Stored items
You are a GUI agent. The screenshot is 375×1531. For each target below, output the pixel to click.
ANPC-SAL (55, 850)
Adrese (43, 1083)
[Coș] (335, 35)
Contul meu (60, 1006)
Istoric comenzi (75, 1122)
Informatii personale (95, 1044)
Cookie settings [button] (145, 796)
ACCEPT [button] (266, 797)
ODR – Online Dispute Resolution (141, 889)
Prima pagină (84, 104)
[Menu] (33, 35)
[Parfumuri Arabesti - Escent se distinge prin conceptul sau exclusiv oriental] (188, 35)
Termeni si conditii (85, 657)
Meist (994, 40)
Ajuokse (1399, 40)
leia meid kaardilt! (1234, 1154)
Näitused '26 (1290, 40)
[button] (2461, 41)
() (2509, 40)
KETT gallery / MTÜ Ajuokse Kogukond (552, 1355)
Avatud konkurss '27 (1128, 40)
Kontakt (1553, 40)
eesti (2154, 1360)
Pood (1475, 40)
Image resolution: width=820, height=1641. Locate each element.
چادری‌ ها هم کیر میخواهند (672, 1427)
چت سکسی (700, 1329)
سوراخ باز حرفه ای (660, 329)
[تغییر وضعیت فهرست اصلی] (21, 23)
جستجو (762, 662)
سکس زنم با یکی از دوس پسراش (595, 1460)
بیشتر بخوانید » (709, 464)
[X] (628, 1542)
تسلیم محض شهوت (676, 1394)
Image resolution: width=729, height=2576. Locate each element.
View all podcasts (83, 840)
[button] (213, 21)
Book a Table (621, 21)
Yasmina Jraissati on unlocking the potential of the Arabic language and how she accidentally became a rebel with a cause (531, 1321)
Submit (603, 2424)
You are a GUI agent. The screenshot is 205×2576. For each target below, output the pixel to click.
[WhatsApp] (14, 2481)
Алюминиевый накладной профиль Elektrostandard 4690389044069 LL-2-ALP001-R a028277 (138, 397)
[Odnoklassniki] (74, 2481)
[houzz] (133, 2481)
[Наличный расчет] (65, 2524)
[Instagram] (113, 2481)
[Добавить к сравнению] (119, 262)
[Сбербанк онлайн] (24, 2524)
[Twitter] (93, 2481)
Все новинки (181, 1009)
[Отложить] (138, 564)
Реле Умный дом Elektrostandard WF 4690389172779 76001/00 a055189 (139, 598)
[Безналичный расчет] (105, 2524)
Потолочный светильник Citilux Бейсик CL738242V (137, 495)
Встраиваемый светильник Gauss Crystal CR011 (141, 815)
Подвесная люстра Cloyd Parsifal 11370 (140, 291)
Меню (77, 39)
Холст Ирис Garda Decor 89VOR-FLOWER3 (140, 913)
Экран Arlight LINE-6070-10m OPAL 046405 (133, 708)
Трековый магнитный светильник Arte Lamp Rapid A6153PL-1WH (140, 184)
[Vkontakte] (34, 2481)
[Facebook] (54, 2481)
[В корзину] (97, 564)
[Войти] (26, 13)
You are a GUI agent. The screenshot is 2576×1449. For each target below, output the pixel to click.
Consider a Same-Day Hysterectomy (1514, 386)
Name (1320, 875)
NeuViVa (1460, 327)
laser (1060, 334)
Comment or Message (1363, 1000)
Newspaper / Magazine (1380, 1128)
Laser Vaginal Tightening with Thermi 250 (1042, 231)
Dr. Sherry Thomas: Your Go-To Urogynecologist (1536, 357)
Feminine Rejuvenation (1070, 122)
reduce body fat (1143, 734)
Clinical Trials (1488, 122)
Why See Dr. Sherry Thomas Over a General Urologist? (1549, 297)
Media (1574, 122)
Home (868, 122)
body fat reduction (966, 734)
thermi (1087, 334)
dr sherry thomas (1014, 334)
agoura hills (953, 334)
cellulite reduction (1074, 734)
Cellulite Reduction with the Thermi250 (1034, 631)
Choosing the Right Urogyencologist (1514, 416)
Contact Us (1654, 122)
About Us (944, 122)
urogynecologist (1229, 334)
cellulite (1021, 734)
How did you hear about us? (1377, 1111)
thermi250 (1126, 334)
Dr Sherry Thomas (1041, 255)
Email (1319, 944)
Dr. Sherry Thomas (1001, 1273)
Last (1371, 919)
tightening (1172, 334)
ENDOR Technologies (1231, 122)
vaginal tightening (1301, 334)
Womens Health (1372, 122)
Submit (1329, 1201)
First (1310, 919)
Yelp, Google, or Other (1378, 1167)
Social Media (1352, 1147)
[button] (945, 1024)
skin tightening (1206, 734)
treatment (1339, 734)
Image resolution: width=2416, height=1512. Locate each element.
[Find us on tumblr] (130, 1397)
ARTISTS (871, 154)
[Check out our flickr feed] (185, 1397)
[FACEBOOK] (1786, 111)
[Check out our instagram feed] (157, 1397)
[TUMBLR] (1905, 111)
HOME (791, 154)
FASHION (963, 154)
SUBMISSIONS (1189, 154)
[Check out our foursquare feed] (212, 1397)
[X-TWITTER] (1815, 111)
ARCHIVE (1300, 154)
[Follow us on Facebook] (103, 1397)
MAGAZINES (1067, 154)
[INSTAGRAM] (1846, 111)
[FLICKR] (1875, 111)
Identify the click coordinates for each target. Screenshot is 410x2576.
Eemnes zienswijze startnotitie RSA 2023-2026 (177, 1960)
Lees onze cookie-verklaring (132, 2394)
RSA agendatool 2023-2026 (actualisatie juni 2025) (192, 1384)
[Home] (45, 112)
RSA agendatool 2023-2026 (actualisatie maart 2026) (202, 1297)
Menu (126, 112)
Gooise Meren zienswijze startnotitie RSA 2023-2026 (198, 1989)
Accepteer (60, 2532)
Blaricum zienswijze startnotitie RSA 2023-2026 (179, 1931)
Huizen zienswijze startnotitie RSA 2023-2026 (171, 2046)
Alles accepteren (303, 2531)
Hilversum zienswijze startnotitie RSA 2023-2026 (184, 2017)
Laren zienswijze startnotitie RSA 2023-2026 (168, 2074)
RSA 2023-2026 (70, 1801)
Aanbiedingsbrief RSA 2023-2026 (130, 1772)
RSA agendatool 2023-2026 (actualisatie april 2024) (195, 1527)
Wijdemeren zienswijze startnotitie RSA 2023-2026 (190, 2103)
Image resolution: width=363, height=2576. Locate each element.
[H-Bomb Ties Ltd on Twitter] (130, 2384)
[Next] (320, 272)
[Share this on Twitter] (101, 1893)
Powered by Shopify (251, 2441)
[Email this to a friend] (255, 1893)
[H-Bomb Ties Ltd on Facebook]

» **TRY IT**:
Restate, word for word and with nothing added, the lines from the beginning of the records above through the line that contains "چت سکسی (700, 1329)".

» **RESPONSE TO THE TASK**:
You are a GUI agent. The screenshot is 375×1531. For each target below, output the pixel to click.
ANPC-SAL (55, 850)
Adrese (43, 1083)
[Coș] (335, 35)
Contul meu (60, 1006)
Istoric comenzi (75, 1122)
Informatii personale (95, 1044)
Cookie settings [button] (145, 796)
ACCEPT [button] (266, 797)
ODR – Online Dispute Resolution (141, 889)
Prima pagină (84, 104)
[Menu] (33, 35)
[Parfumuri Arabesti - Escent se distinge prin conceptul sau exclusiv oriental] (188, 35)
Termeni si conditii (85, 657)
Meist (994, 40)
Ajuokse (1399, 40)
leia meid kaardilt! (1234, 1154)
Näitused '26 (1290, 40)
[button] (2461, 41)
() (2509, 40)
KETT gallery / MTÜ Ajuokse Kogukond (552, 1355)
Avatud konkurss '27 (1128, 40)
Kontakt (1553, 40)
eesti (2154, 1360)
Pood (1475, 40)
Image resolution: width=820, height=1641. Locate each element.
چادری‌ ها هم کیر میخواهند (672, 1427)
چت سکسی (700, 1329)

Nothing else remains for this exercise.